[TASK STATEMENT]
Wherever the string "each" occurs in a line of these records, report that line.

━━━ DATA ━━━

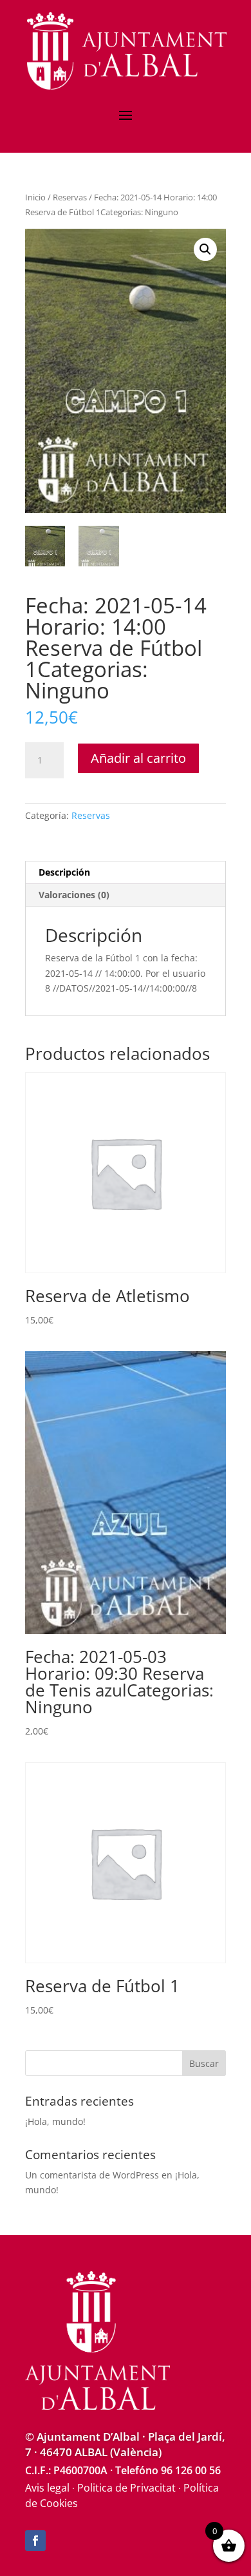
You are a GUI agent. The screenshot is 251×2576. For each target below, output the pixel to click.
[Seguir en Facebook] (35, 2540)
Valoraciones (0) (74, 895)
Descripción (64, 872)
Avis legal (47, 2488)
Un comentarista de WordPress (92, 2175)
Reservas (70, 197)
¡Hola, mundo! (55, 2121)
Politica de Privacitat (126, 2488)
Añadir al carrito (138, 758)
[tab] (125, 872)
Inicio (35, 197)
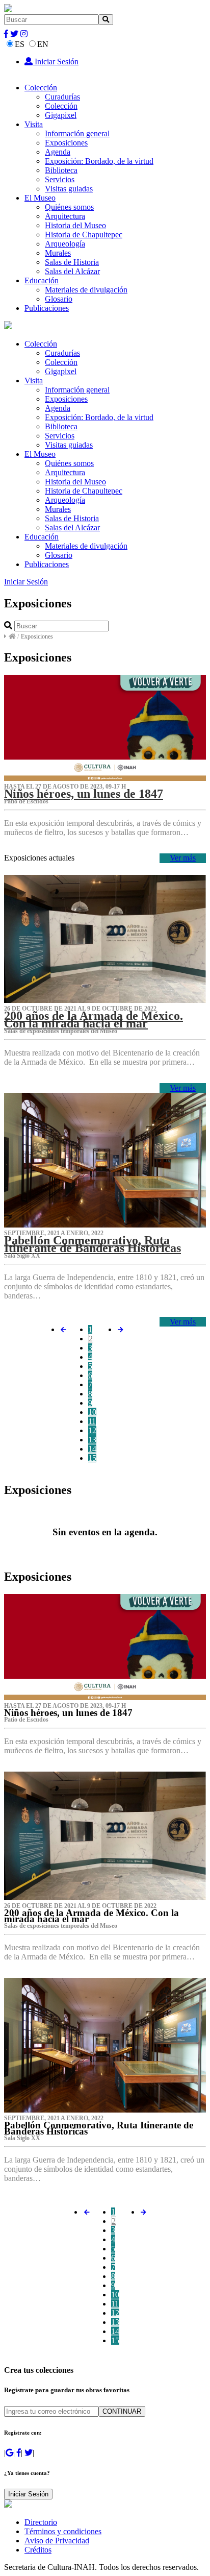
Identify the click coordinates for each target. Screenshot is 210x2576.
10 (92, 1412)
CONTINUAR (121, 2411)
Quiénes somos (69, 207)
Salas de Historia (72, 262)
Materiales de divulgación (86, 289)
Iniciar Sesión (55, 61)
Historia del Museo (75, 225)
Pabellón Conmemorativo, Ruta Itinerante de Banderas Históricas (92, 1244)
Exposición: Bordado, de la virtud (99, 161)
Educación (41, 280)
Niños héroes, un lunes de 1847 (83, 793)
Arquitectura (65, 216)
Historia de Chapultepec (83, 234)
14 (92, 1448)
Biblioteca (61, 170)
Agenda (57, 152)
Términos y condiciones (62, 2531)
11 (92, 1421)
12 (92, 1430)
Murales (58, 253)
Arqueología (65, 243)
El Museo (40, 197)
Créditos (37, 2549)
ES (19, 44)
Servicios (59, 179)
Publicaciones (46, 308)
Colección (40, 87)
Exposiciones (66, 142)
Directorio (40, 2522)
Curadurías (62, 96)
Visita (33, 124)
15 (92, 1458)
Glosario (58, 299)
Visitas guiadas (69, 188)
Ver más (183, 857)
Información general (77, 133)
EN (42, 44)
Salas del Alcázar (72, 271)
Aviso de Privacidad (56, 2540)
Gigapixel (60, 115)
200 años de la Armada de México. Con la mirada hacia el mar (93, 1019)
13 (92, 1439)
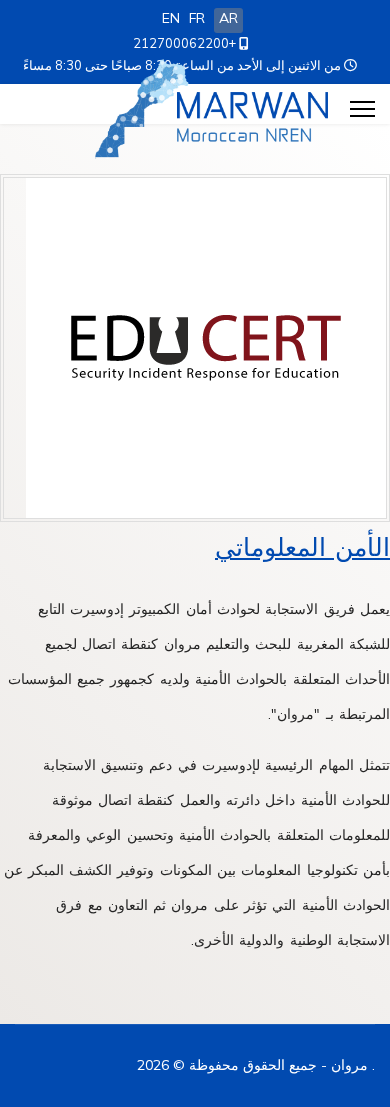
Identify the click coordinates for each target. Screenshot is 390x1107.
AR (228, 18)
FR (197, 18)
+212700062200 (184, 43)
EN (171, 18)
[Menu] (362, 109)
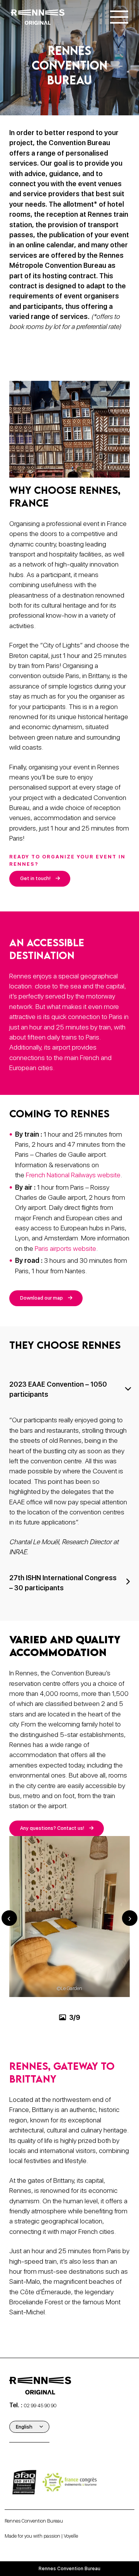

━━━

[TASK RESPONSE]
You are a GUI agent. The screenshot is 251×2576. For each target below, output the pixel to click.
Identify the click coordinates for each target. Screenshot is 210x2576.
Identify the click coordinates for each target. Screenshot is 390x1107.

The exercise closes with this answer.